The work was led by David Pooley (Eureka Scientific), focusing on galaxies with strong gravitational lensing characteristics. The 14 galaxies average about 6 billion light years away, and they appear almost directly in front of even more distant galaxies that each include a supermassive black hole at galactic center with associated quasar. You know from our ongoing discussions of the FOCAL mission what to expect — light from the quasars is gravitationally lensed by the intervening galaxies to produce multiple images of the quasar.

Specifically, four images of the quasar appear as a result of light being ‘bent’ around the massive foreground object. Or perhaps the better way to put it is that the light is simply following the curvature of spacetime caused by the foreground galaxy. It’s this effect that makes light appear to bend. In any case, Pooley’s team went to work on the lensing images, using the Chandra X-ray Observatory to study them. Einstein’s general theory of relativity makes clear what the images should have looked like, but Chandra revealed some telling differences.

Image: Model prediction of what the four images of the background quasar RXJ 1131-1231 should look like, as lensed by an intervening galaxy (left). Chandra X-ray observations show a strong anomaly in the middle of the three images on the left side of the panel (right). Credit: D. Pooley (Eureka Scientific).

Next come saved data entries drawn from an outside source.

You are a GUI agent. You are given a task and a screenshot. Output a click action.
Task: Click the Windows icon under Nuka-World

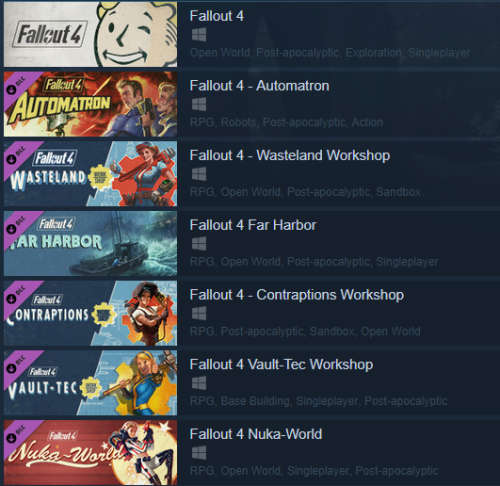click(x=199, y=453)
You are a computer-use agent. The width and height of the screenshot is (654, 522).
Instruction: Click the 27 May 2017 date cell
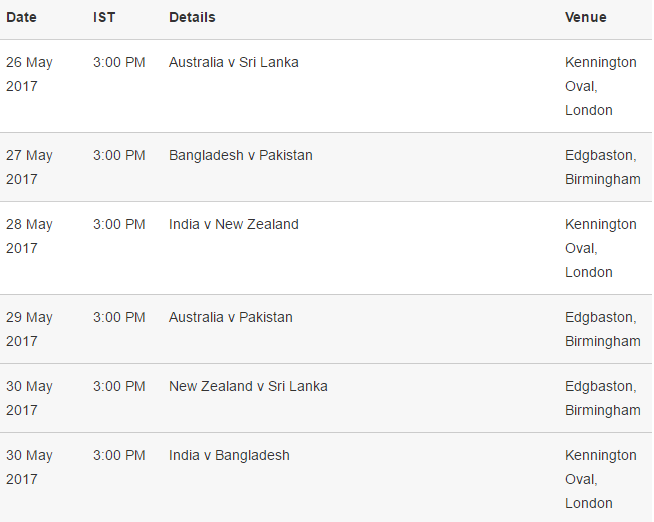tap(29, 167)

What’s going on? The aggregate gravitational field from all the matter in the foreground galaxy produces the gravitational lensing effect, creating the four distinct images of the distant quasar under study. And as the light passes through the lensing galaxy, it is also affected by the individual gravitational fields of the stars within the galaxy, what Pooley calls ‘lensing on top of lensing.’ How much the light is thus affected depends on both the number of stars and the amount of dark matter in the regions of the galaxy through which the quasar’s light passes.

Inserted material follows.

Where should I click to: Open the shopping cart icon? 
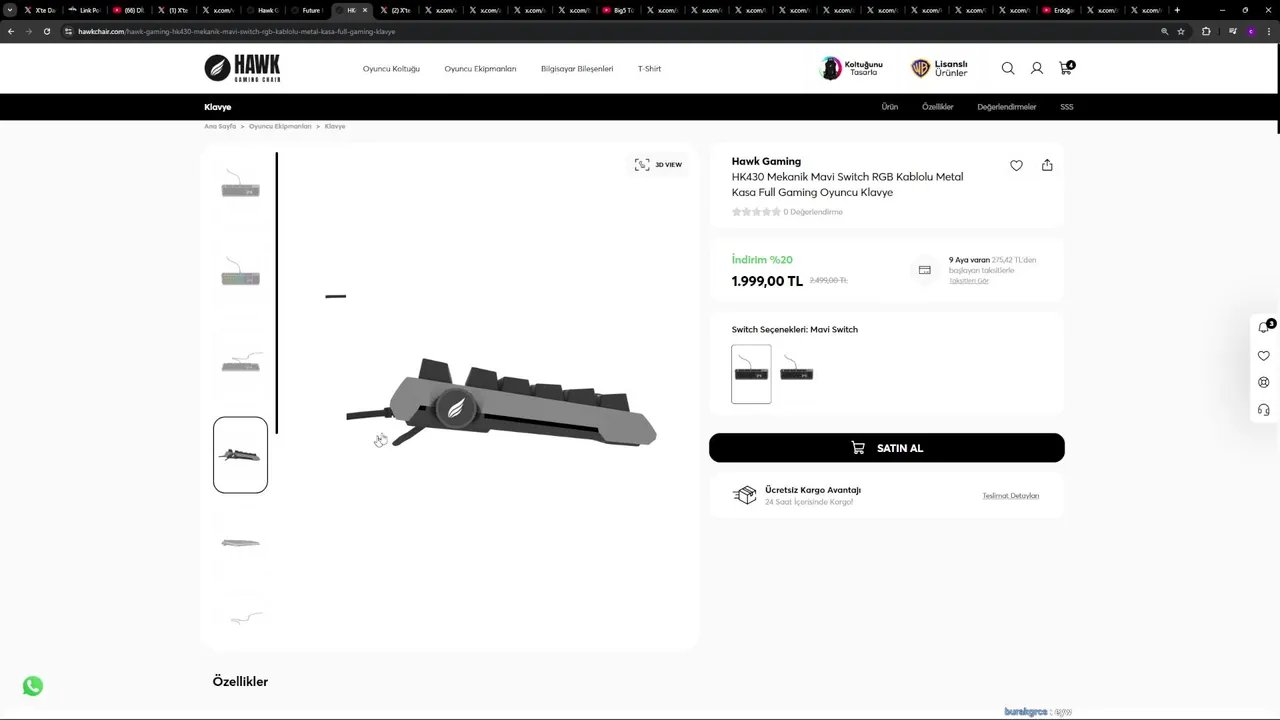pyautogui.click(x=1065, y=68)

If you simulate the effect with a galaxy made entirely of stars and completely devoid of dark matter, you do not get the Chandra results. Run the same simulation with a galaxy made entirely of dark matter and the results again diverge. Pooley’s team found that to match what Chandra sees, the galaxies must consist of 85 to 95 percent dark matter in the region through which the background light from the quasars passes. Interestingly, these regions are between 15,000 and 25,000 light years from the centers of the lensing galaxies.

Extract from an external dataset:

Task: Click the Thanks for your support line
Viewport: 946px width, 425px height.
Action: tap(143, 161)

Dark matter studies that work with cluster lensing, such as the famous Bullet Cluster analysis, focus on dark matter that is largely outside the individual galaxies in the cluster (we’ll be talking about the Bullet Cluster results again next week when I discuss Panek’s book). The new results look within elliptical galaxies to make their measurement. The more gravitationally lensed quasars we discover and observe with Chandra, the more these results will be refined, because working in the X-ray region of the spectrum gives far more precise results than optical studies. And because upcoming large-area surveys will doubtless increase our harvest of useful lensing phenomena, we can expect still more detailed maps of the dark matter within galaxies.